_CONSIGNE RÉDIGÉE A_.
Recopiez telles quelles les entrées, de la ligne contenant "Open the PAGE" jusqu'à la ligne contenant "Click the voicemail" incluse.

_PAGE_.
════

Quête de sagesse, d'amour, de vérité : n'est ce pas l'idéal du matérialisme spirituel demande P. Vighetti à A. Comte-Sponville ? Ce matérialisme spirituel qui, nous a appris C. Trungpa, gangrène la société et pervertit les individus en les enfermant encore plus dans la matérialité stérile tout en leur faisant espérer une spiritualité libératrice. Espoir et dés-espoir répond ACS. L'espoir est toujours déçu nous a enseigné S. Prajnanpad et se libérer de la souffrance engendrée par ces déceptions demande à renoncer à l'espérance. ACS a écris de nombreuses pages là-dessus par ailleurs et il rappelle qu'"il s'agit de passer de l'autre côté du désespoir, ce qui suppose d'abord qu'on accepte de l'affronter, de l'habiter, de s'y perdre..." La sagesse ne s'atteint que si on renonce à l'atteindre.
Je vois ici pour ma part un message à continuer d'écrire même si les mots et les concepts s'avèrent vains a postériori. Les Reliences ne sont pas là pour susciter l'espoir d'y voir clair ou d'atteindre une Vérité suprême sur l'amour ou sur l'univers, ils sont là en quelque sorte pour m'aider à renoncer à la fatuité de croire en l'espoir, renoncer à comprendre ce qui ne se peut, renoncer également par là même au désespoir existentiel, renoncer au but pour mieux voir le chemin, accepter ce qui est sans le prendre systématiquement pour égo, accepter l'altérité, l'attention et l'imperfection  relative de l'action locale face à la perfection de la réalité globale, accepter de savoir sans forcément en obtenir de re-connaissance, accepter ma solitude pour mieux être amour.

Et la vérité ? Je me souviens avec délice d'échanges amicaux sur ce sujet...C'est pourtant C. Trungpa qui m'a apporté l'éclairage le plus lancinant : toute situation vécue est vraie, on n'y peut rien changer, non à la situation mais à la vérité ressentie et reconnue ! ACS nous dis ici que la vérité se connait et ne se croit pas. Par contre, si toute vérité est connaissance, toute connaissance n'est pas vraie ! Ainsi les Reliences peuvent apporter de la connaissance et laisser, dans la majorité des cas, la liberté au lecteur de vérifier et réfuter éventuellement celle-ci : cette connaissance n'est donc pas la Vérité. En revanche, quand le lecteur se reconnait et se sent réagir à la connaissance qu'il prend ici, cela est vrai, il ne peut le mettre en cause. La vérité, de facto, devient multiple car singulière dans son expression mais universelle dans son ressenti.

════

_CONSIGNE RÉDIGÉE B_.
Reprenez le texte sur la sagesse et la vérité depuis "Je vois ici" jusqu'à "mieux être amour." inclus, en substituant "parcours" à "chemin".

════

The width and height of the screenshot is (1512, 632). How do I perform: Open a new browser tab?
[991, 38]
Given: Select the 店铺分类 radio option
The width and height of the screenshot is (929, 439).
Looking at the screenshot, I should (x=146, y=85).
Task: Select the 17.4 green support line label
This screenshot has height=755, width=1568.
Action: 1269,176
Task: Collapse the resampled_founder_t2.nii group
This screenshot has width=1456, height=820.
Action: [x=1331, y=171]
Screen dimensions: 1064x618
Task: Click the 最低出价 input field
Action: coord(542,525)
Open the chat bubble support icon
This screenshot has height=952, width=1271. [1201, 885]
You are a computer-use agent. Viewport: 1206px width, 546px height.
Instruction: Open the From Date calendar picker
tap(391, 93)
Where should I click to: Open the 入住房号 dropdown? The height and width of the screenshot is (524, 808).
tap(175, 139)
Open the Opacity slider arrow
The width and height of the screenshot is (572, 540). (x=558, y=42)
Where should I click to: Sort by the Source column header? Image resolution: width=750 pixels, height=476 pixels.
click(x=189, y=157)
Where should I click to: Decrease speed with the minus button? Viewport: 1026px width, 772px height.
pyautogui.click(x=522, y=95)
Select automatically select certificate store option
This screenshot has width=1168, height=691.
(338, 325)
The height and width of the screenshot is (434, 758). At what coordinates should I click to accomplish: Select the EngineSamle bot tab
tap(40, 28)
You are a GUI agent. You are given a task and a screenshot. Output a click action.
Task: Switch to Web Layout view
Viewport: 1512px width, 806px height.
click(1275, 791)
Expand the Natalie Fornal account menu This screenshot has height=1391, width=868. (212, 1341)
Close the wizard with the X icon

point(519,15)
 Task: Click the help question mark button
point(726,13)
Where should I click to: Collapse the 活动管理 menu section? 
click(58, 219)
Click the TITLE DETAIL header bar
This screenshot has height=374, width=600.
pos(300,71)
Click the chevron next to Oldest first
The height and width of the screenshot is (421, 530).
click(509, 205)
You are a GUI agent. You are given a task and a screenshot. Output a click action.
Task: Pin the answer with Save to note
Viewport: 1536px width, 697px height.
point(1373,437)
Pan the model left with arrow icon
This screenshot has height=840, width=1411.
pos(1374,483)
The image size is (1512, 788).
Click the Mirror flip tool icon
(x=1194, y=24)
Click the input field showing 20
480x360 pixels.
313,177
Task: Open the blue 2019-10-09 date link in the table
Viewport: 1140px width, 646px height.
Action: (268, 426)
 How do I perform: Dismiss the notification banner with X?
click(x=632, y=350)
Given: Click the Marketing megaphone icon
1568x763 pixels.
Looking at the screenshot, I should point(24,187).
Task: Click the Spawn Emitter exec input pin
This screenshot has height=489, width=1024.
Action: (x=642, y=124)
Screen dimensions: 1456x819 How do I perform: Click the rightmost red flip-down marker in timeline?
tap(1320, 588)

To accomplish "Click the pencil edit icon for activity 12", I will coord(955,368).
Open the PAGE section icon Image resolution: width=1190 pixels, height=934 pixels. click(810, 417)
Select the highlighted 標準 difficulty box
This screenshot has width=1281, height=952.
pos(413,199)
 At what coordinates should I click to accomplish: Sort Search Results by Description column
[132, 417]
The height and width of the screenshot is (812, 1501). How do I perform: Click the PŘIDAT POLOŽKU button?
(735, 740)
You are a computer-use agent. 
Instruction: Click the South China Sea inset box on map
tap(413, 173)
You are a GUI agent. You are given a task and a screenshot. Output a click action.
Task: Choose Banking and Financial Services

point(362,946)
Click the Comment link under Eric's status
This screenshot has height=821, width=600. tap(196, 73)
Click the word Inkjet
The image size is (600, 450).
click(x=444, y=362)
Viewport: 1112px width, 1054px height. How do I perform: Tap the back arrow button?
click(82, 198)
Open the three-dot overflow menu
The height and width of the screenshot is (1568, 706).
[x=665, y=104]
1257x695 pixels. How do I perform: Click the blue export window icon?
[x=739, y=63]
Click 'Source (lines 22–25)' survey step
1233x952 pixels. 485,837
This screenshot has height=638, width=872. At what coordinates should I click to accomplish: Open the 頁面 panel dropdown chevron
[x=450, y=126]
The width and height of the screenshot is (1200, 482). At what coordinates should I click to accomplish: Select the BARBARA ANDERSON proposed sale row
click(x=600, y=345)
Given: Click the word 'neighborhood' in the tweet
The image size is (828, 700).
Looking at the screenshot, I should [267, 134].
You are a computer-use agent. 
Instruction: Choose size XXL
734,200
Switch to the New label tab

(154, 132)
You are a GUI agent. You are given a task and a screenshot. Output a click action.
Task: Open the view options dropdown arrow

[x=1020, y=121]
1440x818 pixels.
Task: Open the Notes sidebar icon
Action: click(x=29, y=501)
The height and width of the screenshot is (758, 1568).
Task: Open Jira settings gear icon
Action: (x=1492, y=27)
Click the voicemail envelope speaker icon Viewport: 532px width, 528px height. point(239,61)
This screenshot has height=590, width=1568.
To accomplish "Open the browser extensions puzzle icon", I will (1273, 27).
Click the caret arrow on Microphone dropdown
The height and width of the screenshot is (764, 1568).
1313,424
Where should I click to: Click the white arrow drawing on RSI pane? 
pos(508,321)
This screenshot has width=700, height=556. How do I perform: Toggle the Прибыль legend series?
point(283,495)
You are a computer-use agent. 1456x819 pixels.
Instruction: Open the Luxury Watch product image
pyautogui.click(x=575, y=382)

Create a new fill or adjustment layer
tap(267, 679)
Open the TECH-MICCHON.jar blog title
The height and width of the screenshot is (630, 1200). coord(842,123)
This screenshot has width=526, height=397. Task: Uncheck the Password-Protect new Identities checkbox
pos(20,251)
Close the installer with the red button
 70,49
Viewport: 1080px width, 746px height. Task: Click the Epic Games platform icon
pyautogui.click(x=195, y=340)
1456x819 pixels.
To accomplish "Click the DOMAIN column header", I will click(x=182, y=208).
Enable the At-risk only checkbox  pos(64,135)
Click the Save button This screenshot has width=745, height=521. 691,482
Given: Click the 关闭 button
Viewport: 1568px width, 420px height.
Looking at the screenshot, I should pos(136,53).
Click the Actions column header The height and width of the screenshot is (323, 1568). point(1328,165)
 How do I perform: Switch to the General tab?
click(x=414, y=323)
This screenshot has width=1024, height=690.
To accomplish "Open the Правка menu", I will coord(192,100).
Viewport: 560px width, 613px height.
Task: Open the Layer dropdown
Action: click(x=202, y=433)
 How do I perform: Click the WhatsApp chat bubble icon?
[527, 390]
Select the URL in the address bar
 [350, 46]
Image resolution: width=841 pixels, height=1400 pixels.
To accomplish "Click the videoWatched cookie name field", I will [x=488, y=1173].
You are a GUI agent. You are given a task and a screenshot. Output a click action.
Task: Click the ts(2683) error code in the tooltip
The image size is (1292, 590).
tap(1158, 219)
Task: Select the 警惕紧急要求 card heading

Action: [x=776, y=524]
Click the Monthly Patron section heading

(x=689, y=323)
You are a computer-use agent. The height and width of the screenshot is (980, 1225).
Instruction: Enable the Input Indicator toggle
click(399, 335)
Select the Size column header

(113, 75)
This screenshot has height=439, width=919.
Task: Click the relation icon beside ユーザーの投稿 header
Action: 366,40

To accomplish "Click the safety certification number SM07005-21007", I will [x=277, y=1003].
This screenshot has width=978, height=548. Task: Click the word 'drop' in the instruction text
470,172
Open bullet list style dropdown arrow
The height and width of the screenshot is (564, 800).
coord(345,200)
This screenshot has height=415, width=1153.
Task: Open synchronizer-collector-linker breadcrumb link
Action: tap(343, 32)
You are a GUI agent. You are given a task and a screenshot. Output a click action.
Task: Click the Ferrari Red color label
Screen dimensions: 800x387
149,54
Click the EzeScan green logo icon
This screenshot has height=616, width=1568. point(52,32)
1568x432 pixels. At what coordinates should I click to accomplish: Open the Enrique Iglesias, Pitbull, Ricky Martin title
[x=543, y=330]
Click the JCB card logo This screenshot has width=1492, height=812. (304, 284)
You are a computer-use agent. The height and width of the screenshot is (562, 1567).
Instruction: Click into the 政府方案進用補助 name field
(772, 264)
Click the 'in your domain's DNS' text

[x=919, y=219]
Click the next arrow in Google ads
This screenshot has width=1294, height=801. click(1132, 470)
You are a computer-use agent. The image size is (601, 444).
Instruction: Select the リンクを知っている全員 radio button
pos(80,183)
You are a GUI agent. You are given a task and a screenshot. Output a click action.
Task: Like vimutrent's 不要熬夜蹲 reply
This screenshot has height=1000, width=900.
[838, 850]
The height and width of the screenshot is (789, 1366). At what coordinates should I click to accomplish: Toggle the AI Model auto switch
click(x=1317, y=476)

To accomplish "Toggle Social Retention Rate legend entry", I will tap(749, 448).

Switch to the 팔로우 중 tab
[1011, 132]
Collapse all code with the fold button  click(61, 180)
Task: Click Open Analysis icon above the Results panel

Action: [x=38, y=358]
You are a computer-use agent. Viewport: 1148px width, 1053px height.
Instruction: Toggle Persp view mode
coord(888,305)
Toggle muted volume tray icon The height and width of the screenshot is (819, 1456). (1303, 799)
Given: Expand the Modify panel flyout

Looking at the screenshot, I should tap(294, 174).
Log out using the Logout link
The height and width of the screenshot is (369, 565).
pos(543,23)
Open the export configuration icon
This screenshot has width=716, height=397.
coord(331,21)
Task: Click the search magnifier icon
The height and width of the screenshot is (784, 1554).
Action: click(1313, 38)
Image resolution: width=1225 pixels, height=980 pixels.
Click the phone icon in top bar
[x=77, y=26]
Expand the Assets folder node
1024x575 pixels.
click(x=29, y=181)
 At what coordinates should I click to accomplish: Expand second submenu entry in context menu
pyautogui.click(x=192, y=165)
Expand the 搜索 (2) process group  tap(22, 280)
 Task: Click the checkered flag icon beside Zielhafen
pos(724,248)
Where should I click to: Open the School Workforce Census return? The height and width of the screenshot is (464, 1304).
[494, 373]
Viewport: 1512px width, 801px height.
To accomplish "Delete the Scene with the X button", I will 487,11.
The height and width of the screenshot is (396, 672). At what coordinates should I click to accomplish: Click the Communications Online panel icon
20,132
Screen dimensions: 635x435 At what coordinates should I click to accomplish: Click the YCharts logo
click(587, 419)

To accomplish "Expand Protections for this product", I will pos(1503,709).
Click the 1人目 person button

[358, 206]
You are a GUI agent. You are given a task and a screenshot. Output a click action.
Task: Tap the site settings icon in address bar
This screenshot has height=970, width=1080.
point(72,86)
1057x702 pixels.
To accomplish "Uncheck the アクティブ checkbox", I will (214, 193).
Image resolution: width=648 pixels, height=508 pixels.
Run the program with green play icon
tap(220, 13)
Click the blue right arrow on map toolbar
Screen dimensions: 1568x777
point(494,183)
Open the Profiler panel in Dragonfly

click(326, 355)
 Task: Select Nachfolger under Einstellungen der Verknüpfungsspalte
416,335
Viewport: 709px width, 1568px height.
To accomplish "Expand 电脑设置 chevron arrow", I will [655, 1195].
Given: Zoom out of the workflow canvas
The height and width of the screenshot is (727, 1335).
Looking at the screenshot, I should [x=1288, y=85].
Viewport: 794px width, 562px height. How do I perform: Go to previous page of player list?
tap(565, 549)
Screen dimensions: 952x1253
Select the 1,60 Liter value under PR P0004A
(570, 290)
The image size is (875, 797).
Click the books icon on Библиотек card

════

_RÉPONSE ATTENDUE A_.
Open the PAGE section icon Image resolution: width=1190 pixels, height=934 pixels. click(810, 417)
Select the highlighted 標準 difficulty box
This screenshot has width=1281, height=952.
pos(413,199)
 At what coordinates should I click to accomplish: Sort Search Results by Description column
[132, 417]
The height and width of the screenshot is (812, 1501). How do I perform: Click the PŘIDAT POLOŽKU button?
(735, 740)
You are a computer-use agent. 
Instruction: Click the South China Sea inset box on map
tap(413, 173)
You are a GUI agent. You are given a task and a screenshot. Output a click action.
Task: Choose Banking and Financial Services

point(362,946)
Click the Comment link under Eric's status
This screenshot has height=821, width=600. tap(196, 73)
Click the word Inkjet
The image size is (600, 450).
click(x=444, y=362)
Viewport: 1112px width, 1054px height. How do I perform: Tap the back arrow button?
click(82, 198)
Open the three-dot overflow menu
The height and width of the screenshot is (1568, 706).
[x=665, y=104]
1257x695 pixels. How do I perform: Click the blue export window icon?
[x=739, y=63]
Click 'Source (lines 22–25)' survey step
1233x952 pixels. 485,837
This screenshot has height=638, width=872. At what coordinates should I click to accomplish: Open the 頁面 panel dropdown chevron
[x=450, y=126]
The width and height of the screenshot is (1200, 482). At what coordinates should I click to accomplish: Select the BARBARA ANDERSON proposed sale row
click(x=600, y=345)
Given: Click the word 'neighborhood' in the tweet
The image size is (828, 700).
Looking at the screenshot, I should [267, 134].
You are a computer-use agent. 
Instruction: Choose size XXL
734,200
Switch to the New label tab

(154, 132)
You are a GUI agent. You are given a task and a screenshot. Output a click action.
Task: Open the view options dropdown arrow

[x=1020, y=121]
1440x818 pixels.
Task: Open the Notes sidebar icon
Action: click(x=29, y=501)
The height and width of the screenshot is (758, 1568).
Task: Open Jira settings gear icon
Action: (x=1492, y=27)
Click the voicemail envelope speaker icon Viewport: 532px width, 528px height. point(239,61)

_RÉPONSE ATTENDUE B_.
Je vois ici pour ma part un message à continuer d'écrire même si les mots et les concepts s'avèrent vains a postériori. Les Reliences ne sont pas là pour susciter l'espoir d'y voir clair ou d'atteindre une Vérité suprême sur l'amour ou sur l'univers, ils sont là en quelque sorte pour m'aider à renoncer à la fatuité de croire en l'espoir, renoncer à comprendre ce qui ne se peut, renoncer également par là même au désespoir existentiel, renoncer au but pour mieux voir le parcours, accepter ce qui est sans le prendre systématiquement pour égo, accepter l'altérité, l'attention et l'imperfection  relative de l'action locale face à la perfection de la réalité globale, accepter de savoir sans forcément en obtenir de re-connaissance, accepter ma solitude pour mieux être amour.